Blueberry Maple Tea Cake

Welcome to our culinary adventure featuring the exquisite Blueberry Maple Tea Cake! This delightful dessert seamlessly melds the luscious sweetness of blueberries with the deep, nuanced notes of pure maple syrup.

Our recipe promises a tender, moist cake perfect for any occasion, whether it’s a cozy tea-time gathering with friends or a celebratory family dinner. Beyond its irresistible taste, this cake also boasts the health benefits of antioxidant-packed blueberries and the natural sweetness of maple syrup.

Join us as we explore the straightforward yet utterly captivating recipe for Blueberry Maple Tea Cake, destined to become a beloved favorite in your baking repertoire.

Blueberry Maple Tea Cake is a delightful dessert that combines the sweetness of blueberries with the rich flavor of maple syrup. Here’s a basic recipe to get you started:


  • 1 and 1/2 cups all-purpose flour
  • 1 teaspoon baking powder
  • 1/4 teaspoon salt
  • 1/2 cup unsalted butter, softened
  • 3/4 cup granulated sugar
  • 2 large eggs
  • 1/2 cup milk
  • 1/4 cup maple syrup
  • 1 teaspoon vanilla extract
  • 1 cup fresh or frozen blueberries (if using frozen, do not thaw)

For the topping:

  • 2 tablespoons granulated sugar
  • 1/4 teaspoon ground cinnamon
  • 1/4 cup chopped nuts (such as walnuts or pecans), optional
  • Prehend the oven to 175°C (350°F). Grease and flour or line with parchment paper a 9-inch round cake pan.
  • Whisk together the flour, baking powder, and salt in a medium basin. Aside; set aside.
  • Using a hand mixer or stand mixer, blend the softened butter and sugar in a large mixing basin until light and airy.
  • Individually whisk in the eggs until thoroughly combined. After that, combine the vanilla extract, milk, and maple syrup until homogeneous.
  • Mix in the dry ingredients gradually with the liquid ingredients until just combined. Take caution to avoid overmixing.
  • Utilizing a spatula, incorporate the blueberries in gently.
  • Evenly distribute the mixture into the cake tin that has been prepared.
  • Combine the granulated sugar and cinnamon for the garnish in a small basin. Evenly distribute this mixture throughout the cake ingredients. Sprinkle minced pecans, if desired, on top as well.
  • Bake for 35 to 40 minutes, or until a toothpick inserted into the center emerges clear and the upper surface becomes golden brown, in a preheated oven.
  • Ten minutes after removing the cake from the oven, allow it to settle in the pan. After that, place it on a wire tray to completely chill.
  • Slice and serve the Blueberry Maple Tea Cake once it has cooled. Complement with a mug of coffee or tea.
  • One may modify the recipe to suit personal preferences, for instance, by varying the amount of maple syrup used to achieve flavor or by substituting alternative varieties of almonds to enhance the crunchiness.

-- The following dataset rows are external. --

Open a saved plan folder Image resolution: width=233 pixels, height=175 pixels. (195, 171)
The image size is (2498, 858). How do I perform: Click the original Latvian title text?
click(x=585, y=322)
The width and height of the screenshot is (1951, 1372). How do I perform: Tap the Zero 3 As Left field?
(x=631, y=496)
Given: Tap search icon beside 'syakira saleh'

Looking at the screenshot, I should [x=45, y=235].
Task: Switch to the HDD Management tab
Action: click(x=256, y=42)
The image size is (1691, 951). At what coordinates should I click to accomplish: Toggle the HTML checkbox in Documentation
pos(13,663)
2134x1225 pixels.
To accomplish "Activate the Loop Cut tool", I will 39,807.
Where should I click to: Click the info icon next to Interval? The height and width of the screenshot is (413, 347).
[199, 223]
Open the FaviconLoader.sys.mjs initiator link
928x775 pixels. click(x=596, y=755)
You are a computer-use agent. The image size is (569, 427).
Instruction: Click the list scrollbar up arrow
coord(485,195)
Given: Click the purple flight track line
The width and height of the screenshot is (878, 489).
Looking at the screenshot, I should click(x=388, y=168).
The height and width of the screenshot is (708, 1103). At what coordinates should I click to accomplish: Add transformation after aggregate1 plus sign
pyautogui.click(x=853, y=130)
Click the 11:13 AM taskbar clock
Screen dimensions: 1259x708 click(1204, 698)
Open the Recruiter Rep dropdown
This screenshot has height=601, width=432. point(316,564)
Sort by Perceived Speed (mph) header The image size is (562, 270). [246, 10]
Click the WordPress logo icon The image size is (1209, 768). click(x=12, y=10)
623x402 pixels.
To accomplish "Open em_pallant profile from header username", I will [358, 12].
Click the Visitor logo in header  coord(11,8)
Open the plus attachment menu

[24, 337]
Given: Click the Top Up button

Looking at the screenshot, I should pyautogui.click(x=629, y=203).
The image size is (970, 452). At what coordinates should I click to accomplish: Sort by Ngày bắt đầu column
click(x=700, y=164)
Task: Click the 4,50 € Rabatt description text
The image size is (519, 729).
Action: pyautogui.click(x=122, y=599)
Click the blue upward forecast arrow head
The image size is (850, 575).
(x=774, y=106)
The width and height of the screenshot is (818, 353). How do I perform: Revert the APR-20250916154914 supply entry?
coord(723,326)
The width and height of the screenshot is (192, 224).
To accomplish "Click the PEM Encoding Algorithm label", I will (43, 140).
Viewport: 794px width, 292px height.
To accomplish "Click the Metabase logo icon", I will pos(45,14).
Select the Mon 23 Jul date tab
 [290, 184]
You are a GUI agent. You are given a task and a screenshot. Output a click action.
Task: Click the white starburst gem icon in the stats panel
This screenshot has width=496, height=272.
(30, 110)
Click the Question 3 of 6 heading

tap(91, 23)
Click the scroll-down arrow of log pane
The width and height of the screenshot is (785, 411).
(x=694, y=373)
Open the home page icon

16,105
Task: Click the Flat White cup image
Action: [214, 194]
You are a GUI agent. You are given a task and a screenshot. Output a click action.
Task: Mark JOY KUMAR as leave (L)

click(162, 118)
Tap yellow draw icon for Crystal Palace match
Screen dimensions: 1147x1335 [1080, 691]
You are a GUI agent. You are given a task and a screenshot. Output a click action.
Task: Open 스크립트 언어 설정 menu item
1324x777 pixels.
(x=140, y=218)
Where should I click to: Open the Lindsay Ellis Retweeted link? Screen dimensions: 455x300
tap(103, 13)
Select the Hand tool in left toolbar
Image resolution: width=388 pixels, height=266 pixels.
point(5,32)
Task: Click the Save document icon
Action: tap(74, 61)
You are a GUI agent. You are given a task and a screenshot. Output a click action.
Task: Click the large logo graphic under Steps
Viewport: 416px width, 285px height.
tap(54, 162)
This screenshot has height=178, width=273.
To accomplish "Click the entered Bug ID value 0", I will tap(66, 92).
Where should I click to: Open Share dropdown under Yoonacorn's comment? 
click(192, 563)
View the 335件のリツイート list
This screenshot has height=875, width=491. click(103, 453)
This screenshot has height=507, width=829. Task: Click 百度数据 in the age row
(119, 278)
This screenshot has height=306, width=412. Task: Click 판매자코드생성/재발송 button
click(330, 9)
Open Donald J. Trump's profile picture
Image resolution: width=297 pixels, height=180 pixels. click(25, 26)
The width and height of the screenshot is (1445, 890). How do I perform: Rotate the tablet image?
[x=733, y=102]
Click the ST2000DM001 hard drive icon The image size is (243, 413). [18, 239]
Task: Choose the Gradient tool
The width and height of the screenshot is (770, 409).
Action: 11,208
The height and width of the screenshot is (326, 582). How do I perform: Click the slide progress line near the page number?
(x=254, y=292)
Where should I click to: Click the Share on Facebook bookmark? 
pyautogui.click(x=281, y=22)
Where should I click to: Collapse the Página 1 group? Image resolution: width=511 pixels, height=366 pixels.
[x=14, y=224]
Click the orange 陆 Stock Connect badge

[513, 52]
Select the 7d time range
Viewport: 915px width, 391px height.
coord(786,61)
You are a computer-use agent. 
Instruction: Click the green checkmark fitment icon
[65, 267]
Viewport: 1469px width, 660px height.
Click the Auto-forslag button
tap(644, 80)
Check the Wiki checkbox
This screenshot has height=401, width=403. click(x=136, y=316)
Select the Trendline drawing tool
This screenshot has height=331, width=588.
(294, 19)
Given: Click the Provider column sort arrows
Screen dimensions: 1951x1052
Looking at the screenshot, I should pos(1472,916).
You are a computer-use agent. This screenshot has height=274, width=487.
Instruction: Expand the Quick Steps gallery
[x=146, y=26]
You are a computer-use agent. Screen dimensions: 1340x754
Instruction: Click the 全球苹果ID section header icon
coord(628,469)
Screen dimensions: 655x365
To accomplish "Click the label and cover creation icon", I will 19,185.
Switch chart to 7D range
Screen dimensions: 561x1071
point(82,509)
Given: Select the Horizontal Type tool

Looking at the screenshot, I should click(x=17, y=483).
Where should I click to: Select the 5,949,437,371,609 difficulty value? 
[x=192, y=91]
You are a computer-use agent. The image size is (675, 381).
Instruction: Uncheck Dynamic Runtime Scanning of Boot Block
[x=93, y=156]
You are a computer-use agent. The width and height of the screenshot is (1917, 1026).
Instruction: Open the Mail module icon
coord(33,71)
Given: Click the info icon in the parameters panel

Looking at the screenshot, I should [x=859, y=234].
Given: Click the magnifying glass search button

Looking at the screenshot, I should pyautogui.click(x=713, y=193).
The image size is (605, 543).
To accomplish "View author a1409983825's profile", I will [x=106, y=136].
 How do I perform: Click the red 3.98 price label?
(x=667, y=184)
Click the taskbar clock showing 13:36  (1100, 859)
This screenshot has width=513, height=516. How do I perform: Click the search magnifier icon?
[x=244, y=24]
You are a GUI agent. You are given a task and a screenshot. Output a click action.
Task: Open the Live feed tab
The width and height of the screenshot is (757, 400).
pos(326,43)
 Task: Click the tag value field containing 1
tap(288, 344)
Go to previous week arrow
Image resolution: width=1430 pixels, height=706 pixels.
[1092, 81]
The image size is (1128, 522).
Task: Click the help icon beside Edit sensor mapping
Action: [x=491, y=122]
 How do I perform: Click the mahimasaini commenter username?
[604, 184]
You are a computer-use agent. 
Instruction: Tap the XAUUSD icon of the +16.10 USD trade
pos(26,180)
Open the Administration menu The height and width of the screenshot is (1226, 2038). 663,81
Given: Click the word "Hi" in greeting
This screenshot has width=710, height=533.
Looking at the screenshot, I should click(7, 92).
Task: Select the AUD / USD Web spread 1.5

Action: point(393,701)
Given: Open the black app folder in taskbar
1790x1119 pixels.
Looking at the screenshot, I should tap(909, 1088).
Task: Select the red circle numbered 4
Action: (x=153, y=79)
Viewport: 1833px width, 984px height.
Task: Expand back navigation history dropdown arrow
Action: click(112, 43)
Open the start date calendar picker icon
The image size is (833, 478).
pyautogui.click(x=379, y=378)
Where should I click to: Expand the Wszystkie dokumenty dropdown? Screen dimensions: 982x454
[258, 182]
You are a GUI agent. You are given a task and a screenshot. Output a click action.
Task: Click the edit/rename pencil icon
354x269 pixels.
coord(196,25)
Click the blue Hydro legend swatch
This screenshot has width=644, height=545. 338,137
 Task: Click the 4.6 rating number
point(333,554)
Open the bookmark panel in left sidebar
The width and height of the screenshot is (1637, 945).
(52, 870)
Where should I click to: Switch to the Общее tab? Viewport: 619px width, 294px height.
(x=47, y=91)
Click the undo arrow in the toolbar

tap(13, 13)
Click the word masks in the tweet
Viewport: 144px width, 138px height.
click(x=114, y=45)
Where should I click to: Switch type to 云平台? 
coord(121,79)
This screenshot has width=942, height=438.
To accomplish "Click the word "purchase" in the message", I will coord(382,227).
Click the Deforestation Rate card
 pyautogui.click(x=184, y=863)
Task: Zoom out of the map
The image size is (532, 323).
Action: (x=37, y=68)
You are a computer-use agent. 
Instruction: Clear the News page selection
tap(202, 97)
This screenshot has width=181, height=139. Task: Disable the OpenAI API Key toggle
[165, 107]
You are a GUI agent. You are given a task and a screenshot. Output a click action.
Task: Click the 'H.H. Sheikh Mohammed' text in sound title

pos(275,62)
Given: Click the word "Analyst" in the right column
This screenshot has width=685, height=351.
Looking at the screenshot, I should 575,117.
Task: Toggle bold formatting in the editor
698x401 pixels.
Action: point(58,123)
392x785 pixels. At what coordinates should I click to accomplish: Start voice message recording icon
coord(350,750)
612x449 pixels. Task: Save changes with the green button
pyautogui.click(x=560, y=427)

1. Can I incorporate frozen blueberries into this recipe? Absolutely! Frozen blueberries work wonderfully in this recipe. Simply add them directly to the batter without thawing, ensuring even distribution without excessive bleeding.

2. Is it possible to swap out maple syrup for another sweetener? While maple syrup imparts a distinct flavor, you can substitute it with equal parts honey or agave syrup if desired. Adjust sweetness to taste, keeping in mind this may alter the cake’s flavor profile slightly.